His uncle looked shocked to his core. Najeeb, while looking at his father pityingly, seemed to wholly approve.
And he couldn’t care less about either of them right now.
He turned to Jala’s family. “My happiness, honor and all my hopes lie in whatever will make Jala happy, will honor her and fulfill her hopes. If she wants to try to have children, this is what we’ll do. If she wants to adopt...”
“You can’t adopt!” That was his uncle again. “It’s prohibited by law in our region!”
“Uncle, you are now tampering with the gauge of your life. I won’t warn you again. We will adopt as many children as she wishes, if she wishes it. I will give up my throne and two nationalities, and acquire one that will allow me to fulfill her every need.” He walked up to Jala, knelt before her. Her whole frame was shaking, her tears like acid in his veins.

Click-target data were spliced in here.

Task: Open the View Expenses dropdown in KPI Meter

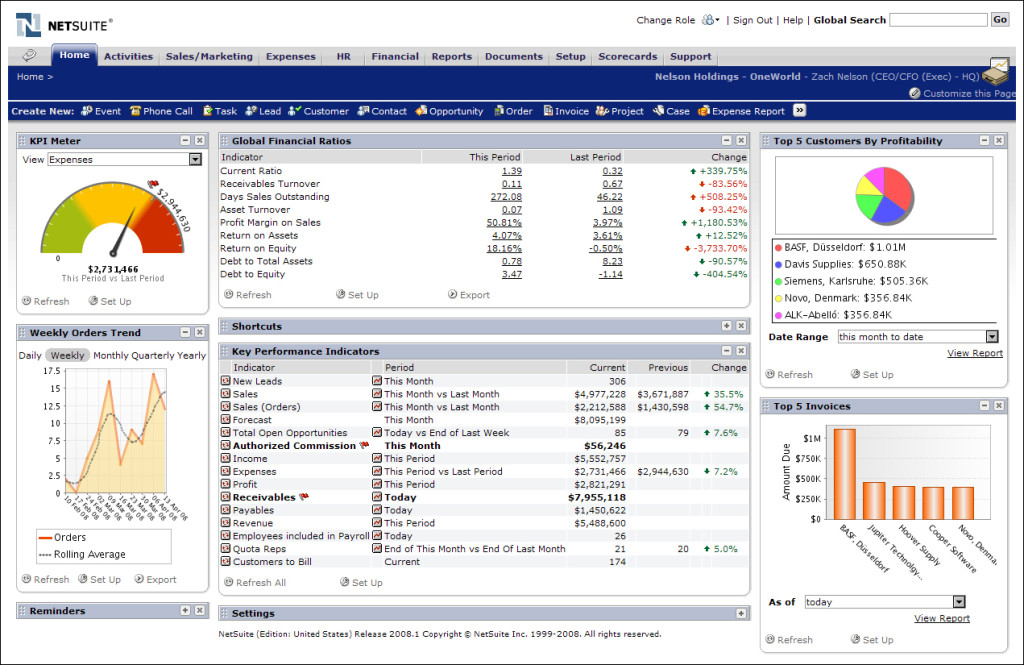Action: [x=196, y=158]
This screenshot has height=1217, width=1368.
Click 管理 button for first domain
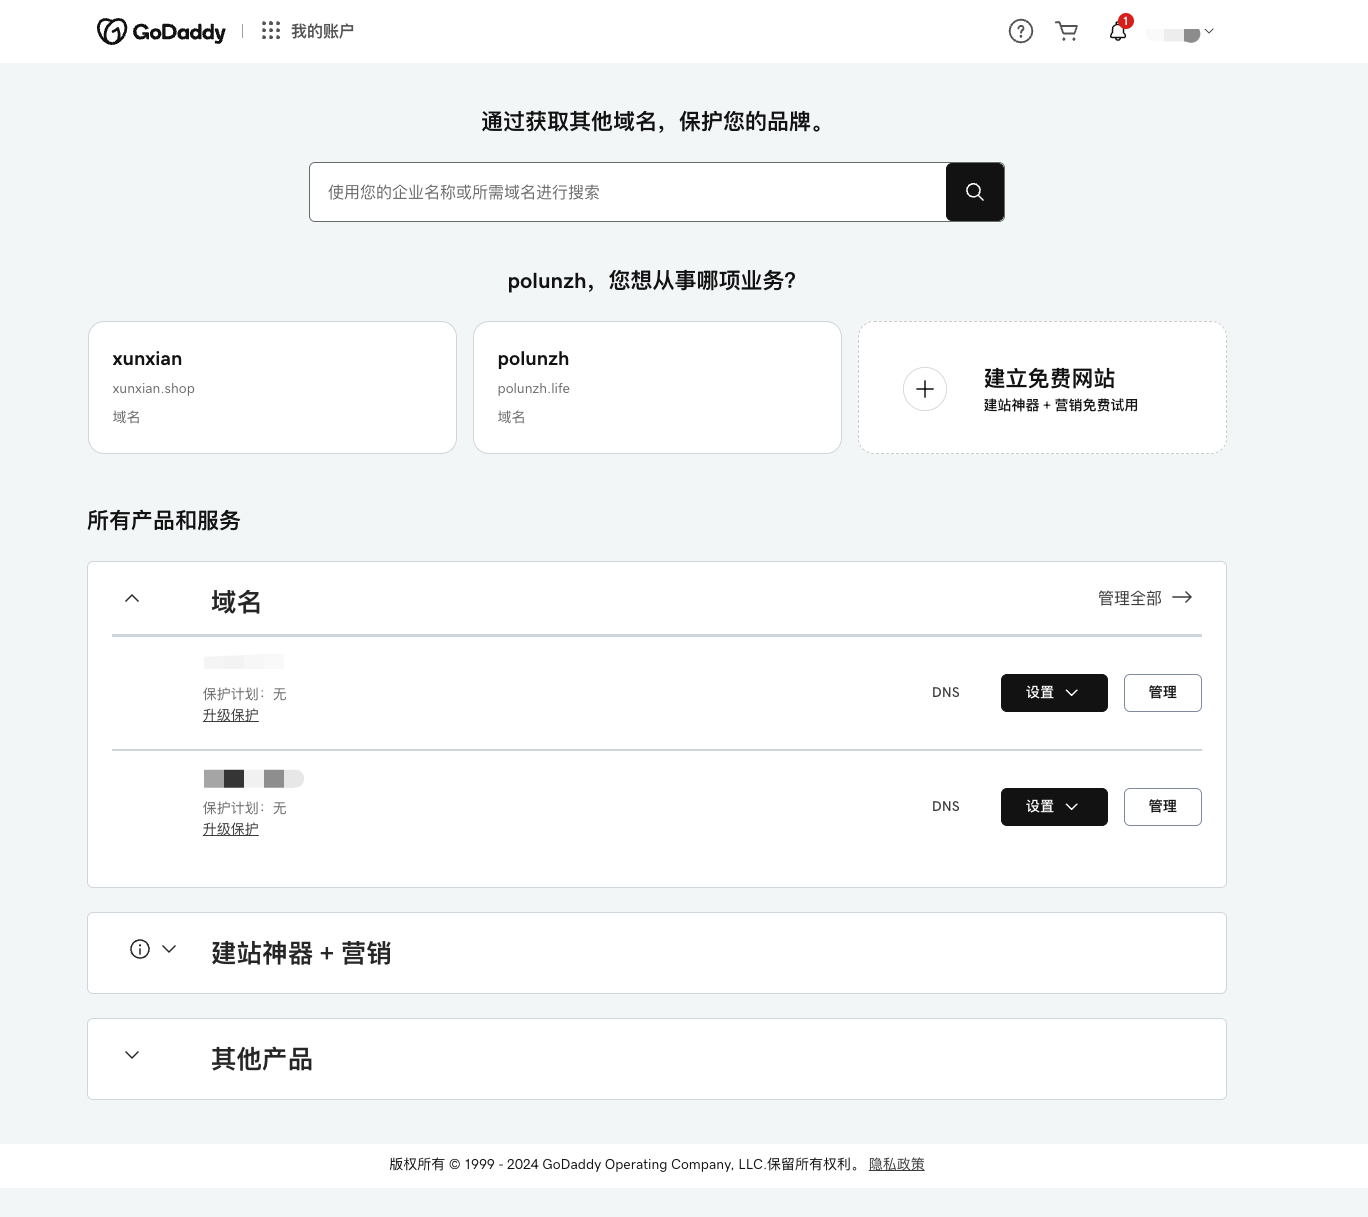click(1162, 693)
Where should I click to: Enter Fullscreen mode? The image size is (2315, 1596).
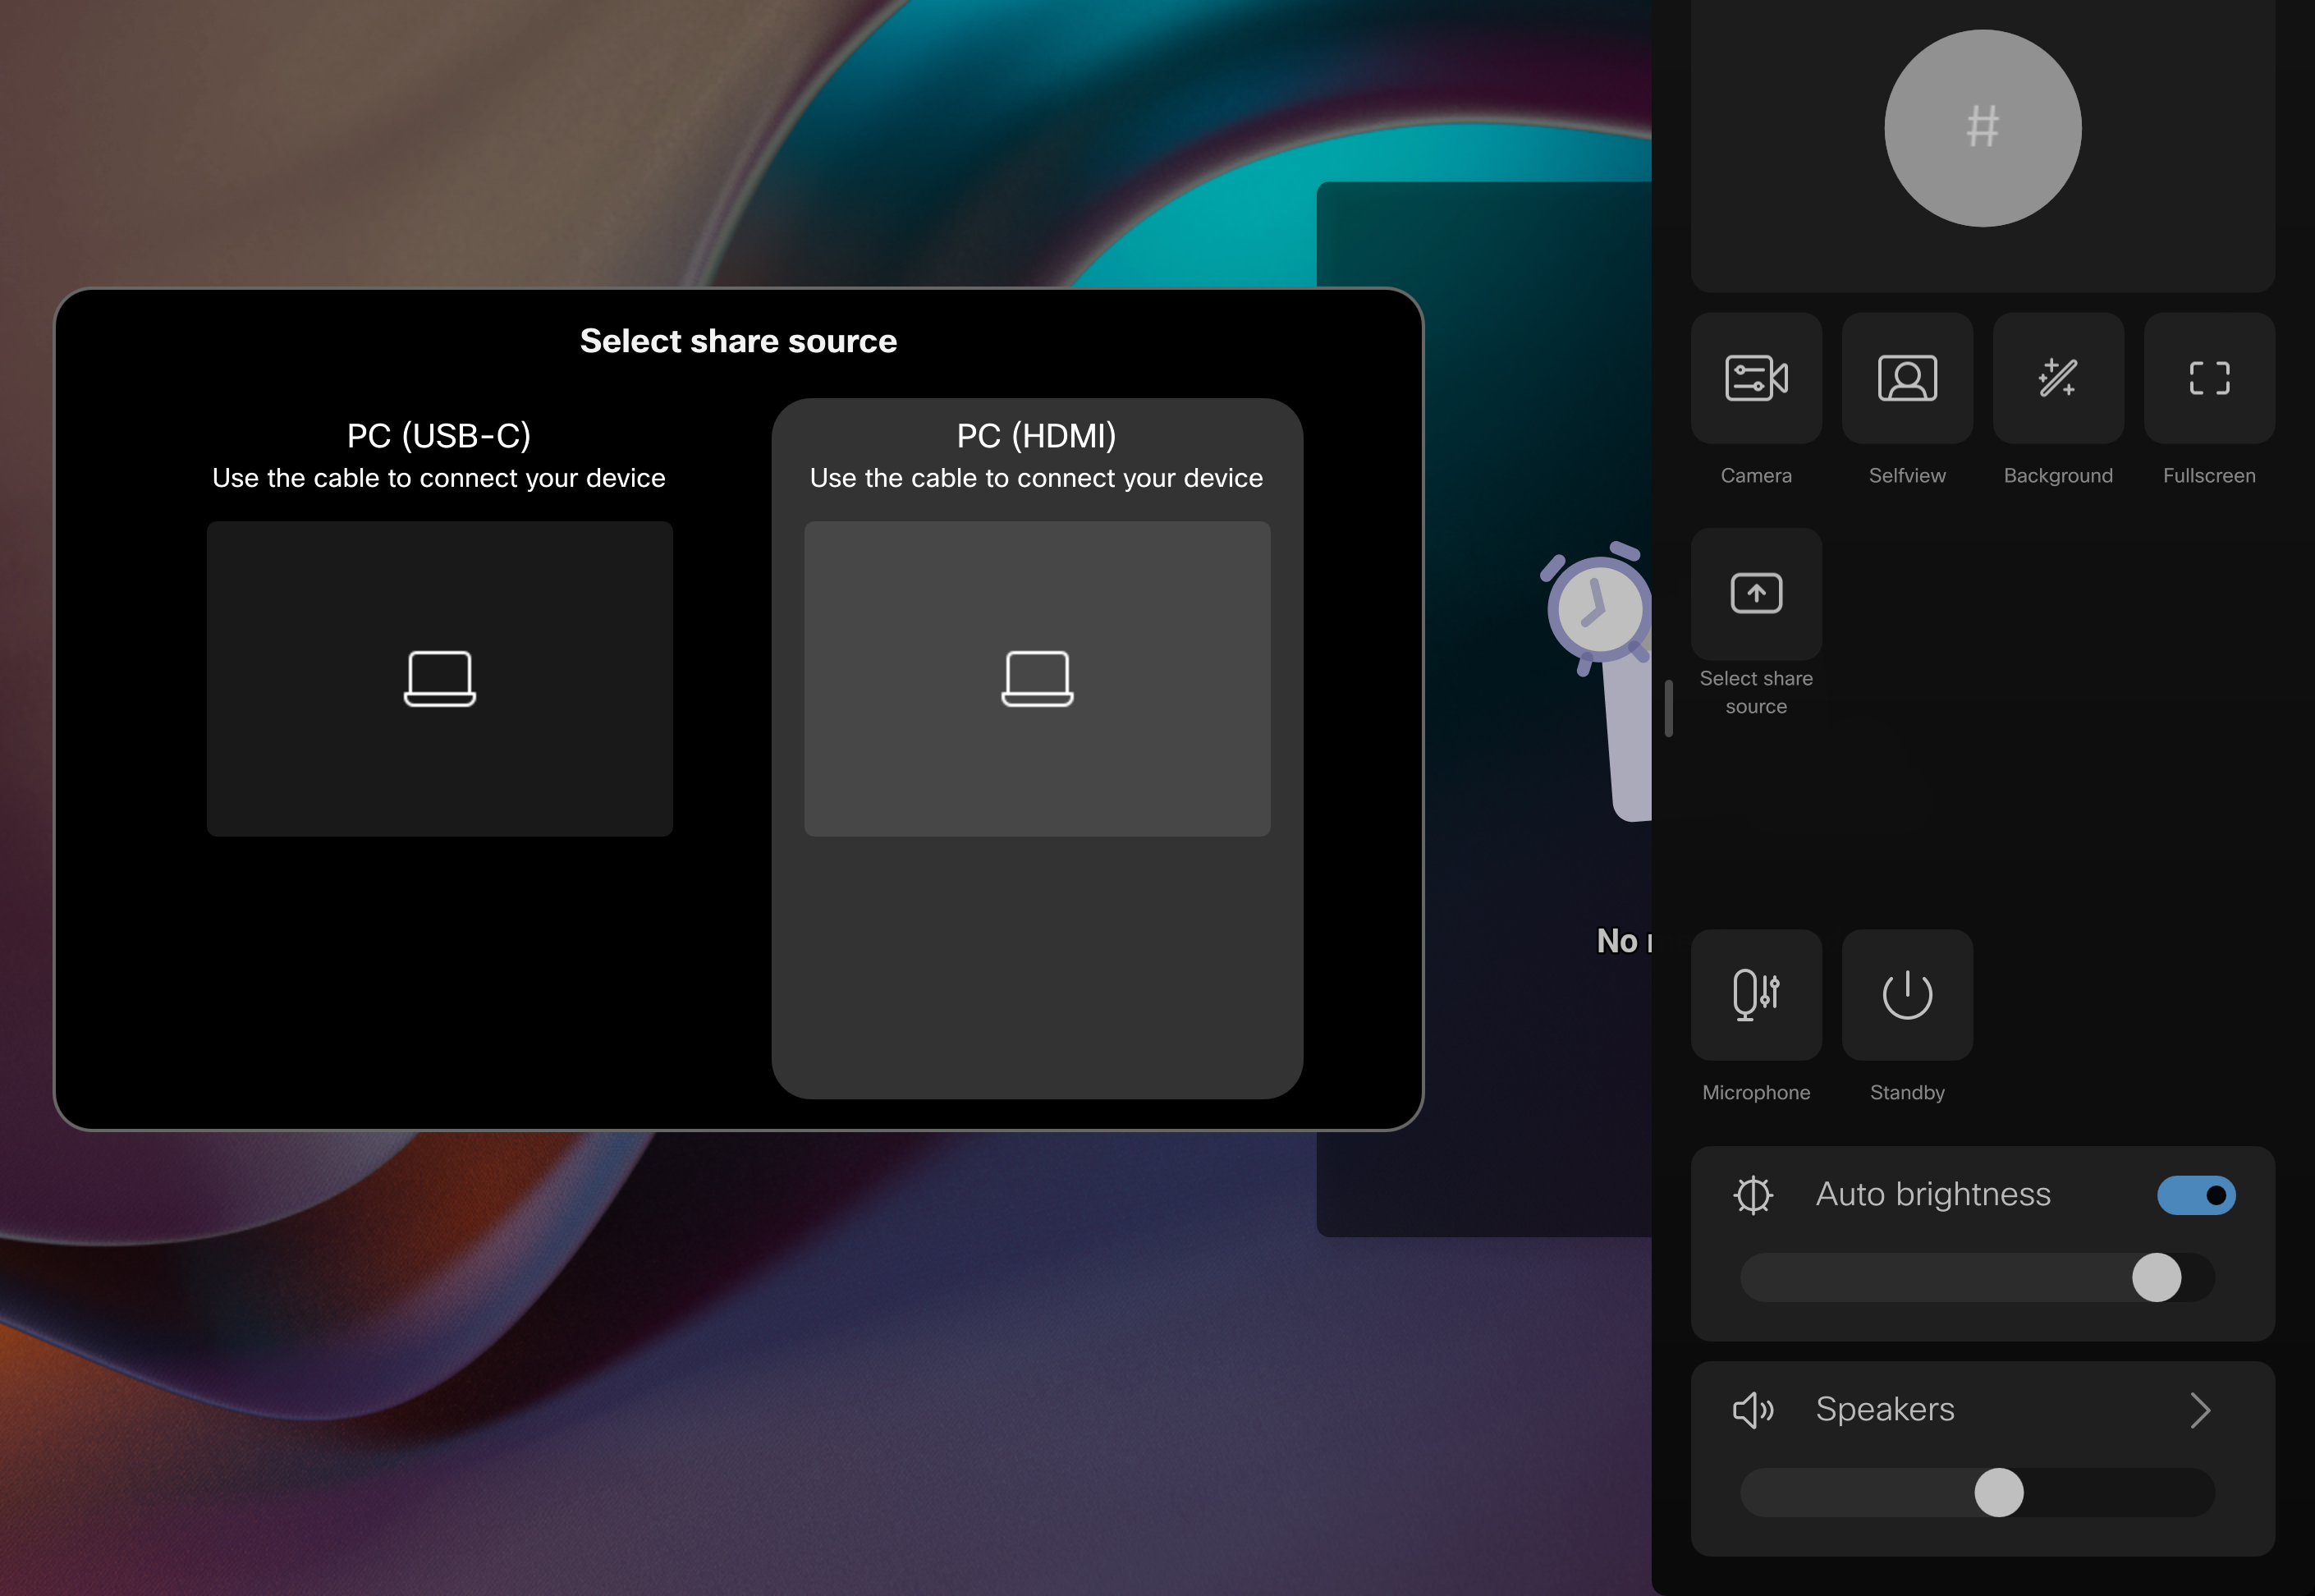pyautogui.click(x=2209, y=378)
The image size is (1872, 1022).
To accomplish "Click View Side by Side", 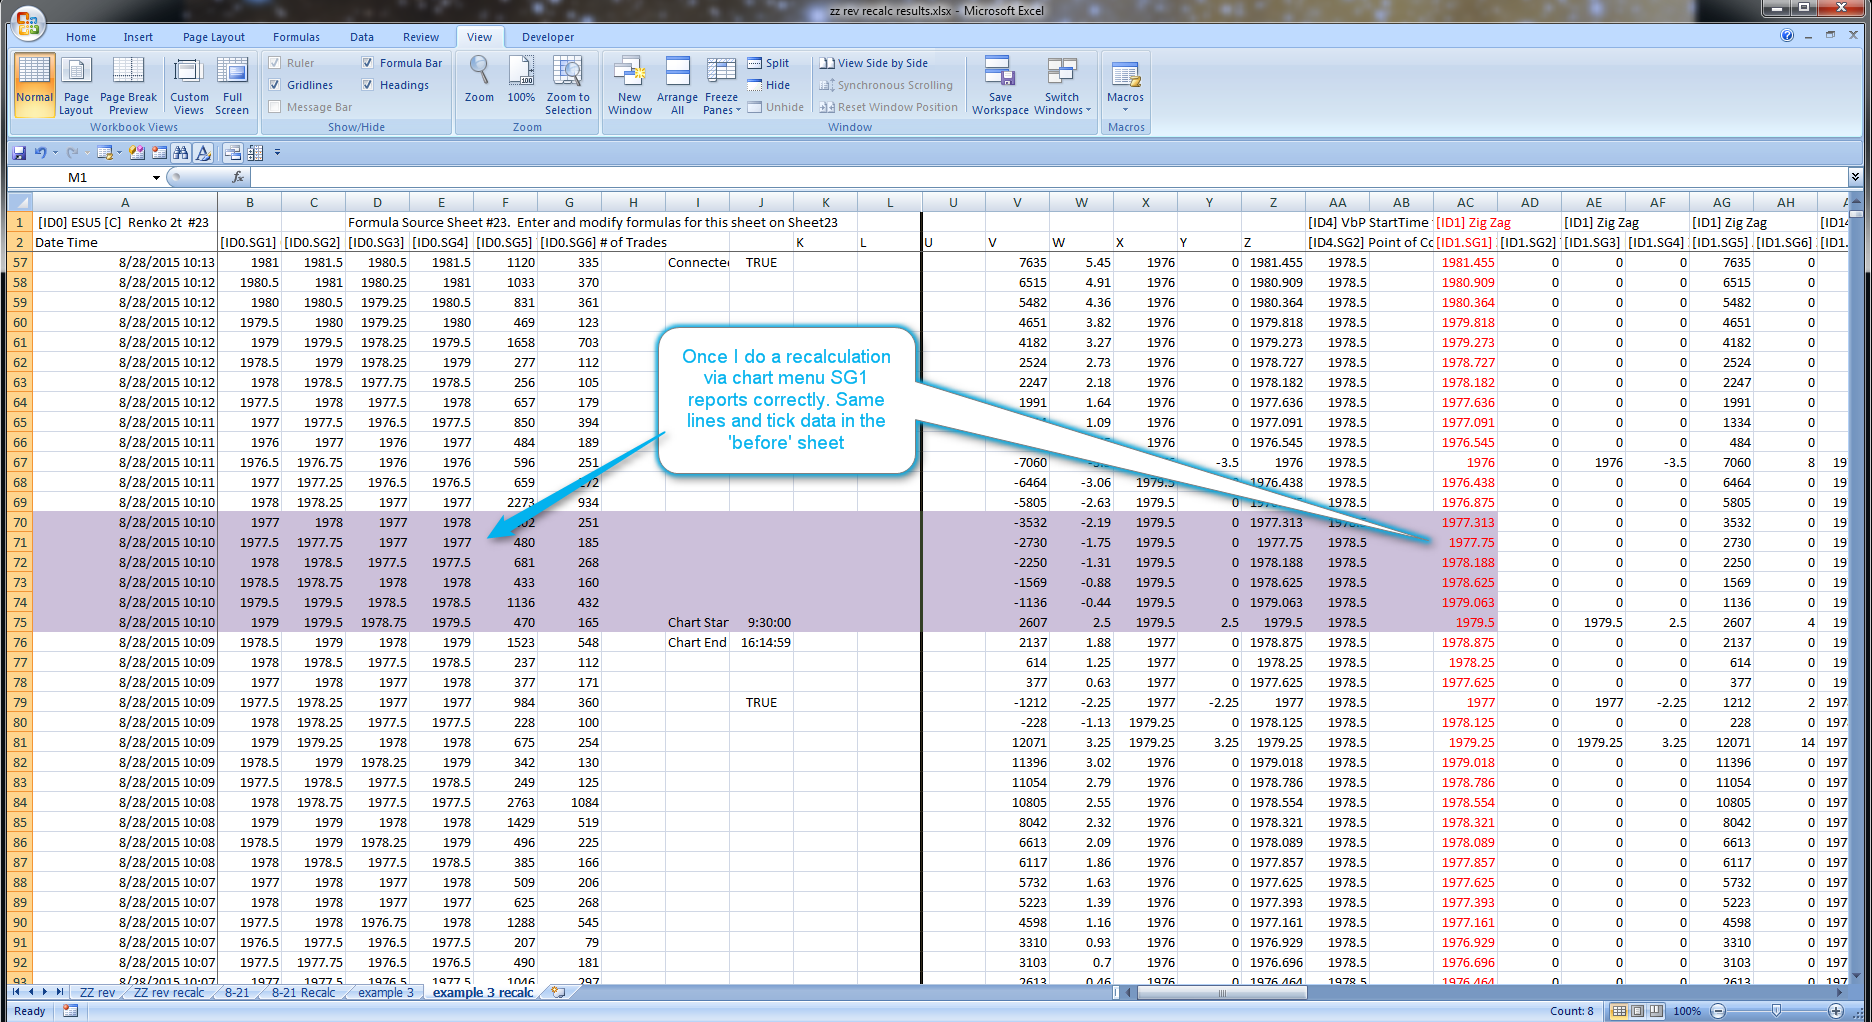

“Jala, you are my life. I want nothing but you, need nothing but your love. I would only have wanted a child as one more bond with you. I lost our baby, too, but my pain is over your loss. And the only loss that would finish me is if I lose you. Nothing is of any importance to me—not my throne, not my homelands, not my very life—if I don’t have you.”
Kamal suddenly heaved up to his feet. “This is not for our eyes or ears. Everybody, out.”
Kamal’s barked order had everyone rushing out, everyone except his bewildered uncle giving Mohab bolstering, approving glances. Kamal was the only one who stopped as he passed him, bent to squeeze his shoulder.
Then, dropping a kiss on Jala’s shuddering cheek, he whispered to her, “I know when a man would die without his woman, ya sugheerati. You got yourself a prime specimen of that rare species. As only you de
serve. So just take him back and keep him for life, if you don’t want to kill him.” He straightened, winked. “If you do want to kill him, then by all means, walk away.”
* * *
Everything that had happened in the past years, everything Jala had suffered, everything she’d shared with Mohab in the past months, everything he’d just said and offered, built inside her until she felt herself overloading. Then Kamal winked teasingly at her, and everything snapped inside her.
And she howled. With laughter.
Mohab’s jaw dropped. Kamal only bowed, as if he was taking applause for a job perfectly done, then with another wink, he walked out, too.
Recovering from the shock of her sudden transformation into a hyena, Mohab’s smile broke out as he surged up, enveloping her in his arms.
“Ah, ya habibati...how I missed your laughter, feared I’d never hear it again.”
A snort interrupted her howls. “You’re that desperate for me...you call this...laughter?”
This drew a chuckle from him before her raucous glee escalated it into laughter, then guffawing.
It was only when she sagged in his arms, still gurgling and sobbing at once, that he stopped, too, storming kisses all over her face, murmuring extravagant endearments and professions of worship before stilling her gasping lips beneath his.
Breathing life and certainty into her once more, he managed to quiet her down. Then, holding her face in his palms, he withdrew, his heart in his still-beseeching eyes.
“I am that desperate and more. I’m also desperate in case you will keep thinking you’d be doing me a favor by walking away, that I can forget you ‘in time.’ When I wanted you for over ten years, had you only for just over ten months out of those, and couldn’t forget you in between, that I never even thought of having anyone but you.”
Everything stilled, inside and out. “You mean...?”
“I mean just as you never had anyone else but me, I never had anyone else but you. I’m yours, whether you take me...or leave me. So will you have mercy on both of us and take me, and this time never leave me?”